I recognize the relative safety I hold as a white, educated, cisgender professional. I have a support network. I have access to healthcare. I live in a context where, while stigma certainly exists, my disclosure is unlikely to cost me my housing, my job, or my children. That is not the case for everyone.
For many people, especially those who are racialized, trans, gender-diverse, multiply disabled, or living in poverty, disclosure can come with very real risks. It can mean loss of employment, access to services, credibility, or safety. And so, I want to be clear: disclosure is not a requirement for authenticity or advocacy. Choosing not to disclose can also be an act of self-preservation. A boundary. A form of wisdom. And that deserves just as much respect.
My decision to share publicly is just one path. One voice. One way of using the privilege I have to push for something better. Until disclosure is safe for everyone, the work is not done.

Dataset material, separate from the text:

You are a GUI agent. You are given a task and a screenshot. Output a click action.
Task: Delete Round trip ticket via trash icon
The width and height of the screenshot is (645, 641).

When all three of my children were navigating their own neurodivergent journeys, each with ADHD and Autism diagnoses of their own, it shifted something in me. While I was supporting them, guiding them, advocating for them… I was also quietly beginning to see myself more clearly.
I couldn’t keep asking them to embrace who they are if I was still hiding who I am. I couldn’t model self-acceptance while secretly carrying shame. I couldn’t teach them to take up space while I was still trying to stay small.
So, I made a choice. I chose to stop contorting myself into shapes that weren’t mine. I chose to stop striving for “normal.” I chose to make my life—and my motherhood—a space for truth, not performance.
References:
Brown, L. X. Z. (2021). All the Weight of Our Dreams: On Living Racialized Autism. DragonBee Press.
Hull, L., Petrides, K. V., & Mandy, W. (2017). The Female Autism Phenotype and Camouflaging: A Narrative Review. Review Journal of Autism and Developmental Disorders, 4(4), 306–317.
Lai, M.-C., & Baron-Cohen, S. (2015). Identifying the Lost Generation of Adults with Autism Spectrum Conditions. The Lancet Psychiatry, 2(11), 1013–1027.
Raymaker, D. M., et al. (2020). “Having All of Your Internal Resources Exhausted Beyond Measure and Being Left with No Clean-Up Crew”: Defining Autistic Burnout. Autism in Adulthood, 2(2), 132–143.
Silberman, S. (2015). NeuroTribes: The Legacy of Autism and the Future of Neurodiversity.
Avery. Singer, J. (1999). Why Can’t You Be Normal for Once in Your Life? In M. Corker & S. French (Eds.), Disability Discourse. Open University Press.
Walker, N. (2021). Neuroqueer Heresies: Notes on the Neurodiversity Paradigm, Autistic Empowerment, and Postnormal Possibilities. Autonomous Press.